As mentioned the document is so big and when no Source Filtering is set, it takes a lot of time to have the result (just because of IO, not search). To have records in a reasonable time we decided to use Source filter but I am not sure how expensive is it for Elasticsearch (lucenc) to apply the projection. Please let me know if it would not be a source of performance issues or we should break down the document into more than one index.

Thanks in advance

“Source” is stored as a blob of JSON in the underlying Lucene storage. It can be filtered but not without incurring the cost of reading the full JSON from Lucene.
At index time you can choose to extract selected fields for storage in Lucene where they can be retrieved at query time individuallly without needing to parse full JSON. See https://www.elastic.co/guide/en/elasticsearch/reference/current/mapping-store.html

1 Like

@Mark_Harwood thanks for replay.
I just wanted to get some insights into the size of documents. We have document sizes of around 400KB (~1M 3 of them). I know it depends on underlying hardware, IO and etc. But is these kind of numbers are normal or our documents are too big?
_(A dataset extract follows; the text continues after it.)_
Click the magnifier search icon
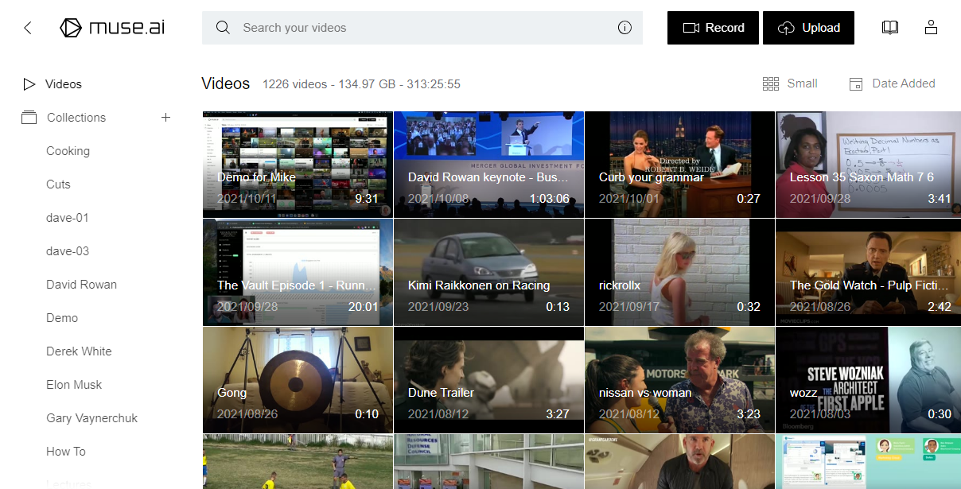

One more thing, I take a look at the Explain and Profile APIs which I think are good more to investigate the index/search issues (if I got them right). Is there any other way to assess the IO times and numbers?

Thanks in advance

Those are relatively large documents, at least based on my experience.

1 Like

Rally is our benchmarking tool

1 Like

This topic was automatically closed 28 days after the last reply. New replies are no longer allowed.